Pura Pengrebongan, sebuah tempat ibadah yang lebih dari sekadar bangunan batu dan patung-patung, menjelma menjadi jendela yang membawa kita lebih dekat dengan keindahan klasik dan pesan-pesan spiritual yang mengalir dalam budaya Bali.

Sep 9, 2023 - 00:23
Sep 8, 2023 - 19:12
Mengenal Pura Pengrebongan Sebagai Jendela Keagungan Budaya Bali Klasik
Pura Pengrebongan (Sumber Photo : Koleksi Redaksi)

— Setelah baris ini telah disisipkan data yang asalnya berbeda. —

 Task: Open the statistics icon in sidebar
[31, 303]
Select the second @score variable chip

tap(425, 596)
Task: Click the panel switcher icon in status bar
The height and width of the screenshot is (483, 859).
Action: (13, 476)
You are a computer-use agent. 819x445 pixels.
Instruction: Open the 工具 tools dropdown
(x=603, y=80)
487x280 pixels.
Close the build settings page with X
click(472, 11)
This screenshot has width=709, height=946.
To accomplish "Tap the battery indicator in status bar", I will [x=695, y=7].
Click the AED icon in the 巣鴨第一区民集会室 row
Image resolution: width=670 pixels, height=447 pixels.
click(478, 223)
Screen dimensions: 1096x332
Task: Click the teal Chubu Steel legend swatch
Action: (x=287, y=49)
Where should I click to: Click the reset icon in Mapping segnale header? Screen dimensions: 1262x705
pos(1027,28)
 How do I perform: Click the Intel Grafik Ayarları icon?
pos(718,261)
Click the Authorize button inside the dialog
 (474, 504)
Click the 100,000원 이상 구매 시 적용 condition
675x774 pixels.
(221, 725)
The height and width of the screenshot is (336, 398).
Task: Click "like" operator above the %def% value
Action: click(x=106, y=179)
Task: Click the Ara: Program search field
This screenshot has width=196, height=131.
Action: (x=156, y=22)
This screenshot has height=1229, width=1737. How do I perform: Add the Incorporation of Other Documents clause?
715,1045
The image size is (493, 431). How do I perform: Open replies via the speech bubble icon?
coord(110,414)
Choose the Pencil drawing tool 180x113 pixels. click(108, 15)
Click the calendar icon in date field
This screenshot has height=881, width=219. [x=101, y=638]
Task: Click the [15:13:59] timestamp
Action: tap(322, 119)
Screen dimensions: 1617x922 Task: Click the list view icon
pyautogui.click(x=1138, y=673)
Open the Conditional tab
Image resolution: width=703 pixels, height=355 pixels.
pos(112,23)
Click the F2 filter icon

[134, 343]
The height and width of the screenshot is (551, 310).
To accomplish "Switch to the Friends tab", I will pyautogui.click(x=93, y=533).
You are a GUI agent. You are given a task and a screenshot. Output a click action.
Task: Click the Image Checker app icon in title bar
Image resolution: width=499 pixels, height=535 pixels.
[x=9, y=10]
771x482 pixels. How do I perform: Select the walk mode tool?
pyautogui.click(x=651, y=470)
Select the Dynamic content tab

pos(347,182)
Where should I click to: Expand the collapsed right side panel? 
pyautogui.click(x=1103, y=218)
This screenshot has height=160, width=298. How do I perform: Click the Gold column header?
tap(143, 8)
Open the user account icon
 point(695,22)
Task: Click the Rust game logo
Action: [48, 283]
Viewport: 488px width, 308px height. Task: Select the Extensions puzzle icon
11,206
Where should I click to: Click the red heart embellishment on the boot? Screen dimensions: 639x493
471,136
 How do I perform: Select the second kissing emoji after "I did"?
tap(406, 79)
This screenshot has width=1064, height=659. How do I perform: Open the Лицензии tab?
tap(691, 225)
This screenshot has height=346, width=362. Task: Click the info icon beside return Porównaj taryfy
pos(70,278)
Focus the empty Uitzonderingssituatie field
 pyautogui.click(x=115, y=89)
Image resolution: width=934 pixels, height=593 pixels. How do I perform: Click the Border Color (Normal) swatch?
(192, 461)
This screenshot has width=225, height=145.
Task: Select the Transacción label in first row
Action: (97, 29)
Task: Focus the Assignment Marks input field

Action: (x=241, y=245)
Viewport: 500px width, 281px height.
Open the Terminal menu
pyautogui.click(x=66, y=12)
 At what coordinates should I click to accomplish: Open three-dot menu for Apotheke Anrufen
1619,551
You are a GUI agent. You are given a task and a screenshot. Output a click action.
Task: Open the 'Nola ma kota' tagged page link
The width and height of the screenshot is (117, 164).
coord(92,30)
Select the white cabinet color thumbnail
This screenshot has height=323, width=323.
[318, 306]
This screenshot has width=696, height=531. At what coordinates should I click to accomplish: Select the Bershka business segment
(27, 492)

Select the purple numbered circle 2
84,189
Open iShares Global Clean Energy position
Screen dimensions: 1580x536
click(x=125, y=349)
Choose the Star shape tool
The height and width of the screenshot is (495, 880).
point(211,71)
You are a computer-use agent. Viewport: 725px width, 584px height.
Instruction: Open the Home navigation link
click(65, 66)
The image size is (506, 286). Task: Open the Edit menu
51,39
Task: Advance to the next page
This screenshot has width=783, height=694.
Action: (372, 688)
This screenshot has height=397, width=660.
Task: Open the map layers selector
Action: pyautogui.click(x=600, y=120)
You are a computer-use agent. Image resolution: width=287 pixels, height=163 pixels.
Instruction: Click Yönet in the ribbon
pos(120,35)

Di tengah sorotan dunia atas kecantikan alamnya, seni yang memukau, dan spiritualitas yang kaya, Bali juga menyimpan harta budaya yang tak ternilai. Di tengah budaya Bali, terdapat satu tempat suci yang menghadirkan keagungan dan kekayaan warisan budaya Bali. Pura Pengrebongan, sebuah tempat ibadah yang lebih dari sekadar bangunan batu dan patung-patung, menjelma menjadi jendela yang membawa kita lebih dekat dengan keindahan klasik dan pesan-pesan spiritual yang mengalir dalam budaya Bali. Dalam artikel ini, kita akan melakukan perjalanan mendalam ke dalam dunia magis Pura Pengrebongan dan menggali makna serta peran pentingnya dalam melestarikan dan merayakan kekayaan budaya Bali yang klasik.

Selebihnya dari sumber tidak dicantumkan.